Exercise instructions: Please repeat all of the lines below word for word, changing nothing.
* Begin Entries supplied *
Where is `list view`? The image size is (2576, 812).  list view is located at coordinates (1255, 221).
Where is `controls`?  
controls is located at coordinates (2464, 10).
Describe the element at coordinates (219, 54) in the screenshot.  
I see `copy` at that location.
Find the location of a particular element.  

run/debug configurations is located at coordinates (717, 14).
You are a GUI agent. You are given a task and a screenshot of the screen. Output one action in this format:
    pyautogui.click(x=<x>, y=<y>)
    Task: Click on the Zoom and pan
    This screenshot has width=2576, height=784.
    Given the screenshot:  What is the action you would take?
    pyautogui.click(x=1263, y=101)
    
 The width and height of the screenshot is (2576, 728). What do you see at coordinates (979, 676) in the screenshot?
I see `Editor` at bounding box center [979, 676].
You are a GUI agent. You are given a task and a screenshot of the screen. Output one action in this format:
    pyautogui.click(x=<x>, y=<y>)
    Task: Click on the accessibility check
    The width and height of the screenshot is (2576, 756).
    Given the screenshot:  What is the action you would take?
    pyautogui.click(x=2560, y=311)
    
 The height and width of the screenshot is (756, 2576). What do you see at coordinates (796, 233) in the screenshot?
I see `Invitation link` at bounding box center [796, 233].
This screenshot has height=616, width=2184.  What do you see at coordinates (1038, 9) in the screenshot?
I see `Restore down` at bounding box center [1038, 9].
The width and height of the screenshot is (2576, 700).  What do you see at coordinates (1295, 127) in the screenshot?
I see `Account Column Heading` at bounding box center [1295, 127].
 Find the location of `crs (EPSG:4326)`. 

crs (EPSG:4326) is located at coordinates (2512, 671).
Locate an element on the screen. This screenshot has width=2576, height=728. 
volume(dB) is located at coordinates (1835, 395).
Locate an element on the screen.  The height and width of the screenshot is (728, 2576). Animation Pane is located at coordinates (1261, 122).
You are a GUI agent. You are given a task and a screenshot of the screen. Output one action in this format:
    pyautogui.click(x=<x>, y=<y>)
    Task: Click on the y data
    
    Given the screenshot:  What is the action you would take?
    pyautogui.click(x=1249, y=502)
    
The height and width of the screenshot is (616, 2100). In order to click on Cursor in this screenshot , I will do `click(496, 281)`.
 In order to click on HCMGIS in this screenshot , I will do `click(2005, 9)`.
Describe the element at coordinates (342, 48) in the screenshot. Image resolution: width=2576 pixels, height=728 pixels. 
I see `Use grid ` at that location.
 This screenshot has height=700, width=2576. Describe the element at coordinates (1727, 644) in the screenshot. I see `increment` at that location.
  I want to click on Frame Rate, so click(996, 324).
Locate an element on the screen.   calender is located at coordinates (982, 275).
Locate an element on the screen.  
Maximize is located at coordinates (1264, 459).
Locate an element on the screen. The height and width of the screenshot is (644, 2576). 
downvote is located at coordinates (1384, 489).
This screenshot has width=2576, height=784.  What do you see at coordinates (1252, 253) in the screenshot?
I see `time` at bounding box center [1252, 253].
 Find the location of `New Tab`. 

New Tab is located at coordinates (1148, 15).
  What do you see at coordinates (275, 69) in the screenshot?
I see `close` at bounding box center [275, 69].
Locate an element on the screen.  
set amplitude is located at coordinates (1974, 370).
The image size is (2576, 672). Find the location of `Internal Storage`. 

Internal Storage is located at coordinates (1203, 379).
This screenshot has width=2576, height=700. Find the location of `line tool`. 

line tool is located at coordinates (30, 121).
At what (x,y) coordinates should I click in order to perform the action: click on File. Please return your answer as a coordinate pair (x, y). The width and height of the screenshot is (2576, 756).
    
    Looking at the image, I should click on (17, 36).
* End Entries supplied *
Response:
Where is `list view`? The image size is (2576, 812).  list view is located at coordinates (1255, 221).
Where is `controls`?  
controls is located at coordinates (2464, 10).
Describe the element at coordinates (219, 54) in the screenshot.  
I see `copy` at that location.
Find the location of a particular element.  

run/debug configurations is located at coordinates (717, 14).
You are a GUI agent. You are given a task and a screenshot of the screen. Output one action in this format:
    pyautogui.click(x=<x>, y=<y>)
    Task: Click on the Zoom and pan
    This screenshot has width=2576, height=784.
    Given the screenshot:  What is the action you would take?
    pyautogui.click(x=1263, y=101)
    
 The width and height of the screenshot is (2576, 728). What do you see at coordinates (979, 676) in the screenshot?
I see `Editor` at bounding box center [979, 676].
You are a GUI agent. You are given a task and a screenshot of the screen. Output one action in this format:
    pyautogui.click(x=<x>, y=<y>)
    Task: Click on the accessibility check
    The width and height of the screenshot is (2576, 756).
    Given the screenshot:  What is the action you would take?
    pyautogui.click(x=2560, y=311)
    
 The height and width of the screenshot is (756, 2576). What do you see at coordinates (796, 233) in the screenshot?
I see `Invitation link` at bounding box center [796, 233].
This screenshot has height=616, width=2184.  What do you see at coordinates (1038, 9) in the screenshot?
I see `Restore down` at bounding box center [1038, 9].
The width and height of the screenshot is (2576, 700).  What do you see at coordinates (1295, 127) in the screenshot?
I see `Account Column Heading` at bounding box center [1295, 127].
 Find the location of `crs (EPSG:4326)`. 

crs (EPSG:4326) is located at coordinates (2512, 671).
Locate an element on the screen. This screenshot has width=2576, height=728. 
volume(dB) is located at coordinates (1835, 395).
Locate an element on the screen.  The height and width of the screenshot is (728, 2576). Animation Pane is located at coordinates (1261, 122).
You are a GUI agent. You are given a task and a screenshot of the screen. Output one action in this format:
    pyautogui.click(x=<x>, y=<y>)
    Task: Click on the y data
    
    Given the screenshot:  What is the action you would take?
    pyautogui.click(x=1249, y=502)
    
The height and width of the screenshot is (616, 2100). In order to click on Cursor in this screenshot , I will do `click(496, 281)`.
 In order to click on HCMGIS in this screenshot , I will do `click(2005, 9)`.
Describe the element at coordinates (342, 48) in the screenshot. Image resolution: width=2576 pixels, height=728 pixels. 
I see `Use grid ` at that location.
 This screenshot has height=700, width=2576. Describe the element at coordinates (1727, 644) in the screenshot. I see `increment` at that location.
  I want to click on Frame Rate, so click(996, 324).
Locate an element on the screen.   calender is located at coordinates (982, 275).
Locate an element on the screen.  
Maximize is located at coordinates (1264, 459).
Locate an element on the screen. The height and width of the screenshot is (644, 2576). 
downvote is located at coordinates (1384, 489).
This screenshot has width=2576, height=784.  What do you see at coordinates (1252, 253) in the screenshot?
I see `time` at bounding box center [1252, 253].
 Find the location of `New Tab`. 

New Tab is located at coordinates (1148, 15).
  What do you see at coordinates (275, 69) in the screenshot?
I see `close` at bounding box center [275, 69].
Locate an element on the screen.  
set amplitude is located at coordinates (1974, 370).
The image size is (2576, 672). Find the location of `Internal Storage`. 

Internal Storage is located at coordinates (1203, 379).
This screenshot has width=2576, height=700. Find the location of `line tool`. 

line tool is located at coordinates (30, 121).
At what (x,y) coordinates should I click in order to perform the action: click on File. Please return your answer as a coordinate pair (x, y). The width and height of the screenshot is (2576, 756).
    
    Looking at the image, I should click on (17, 36).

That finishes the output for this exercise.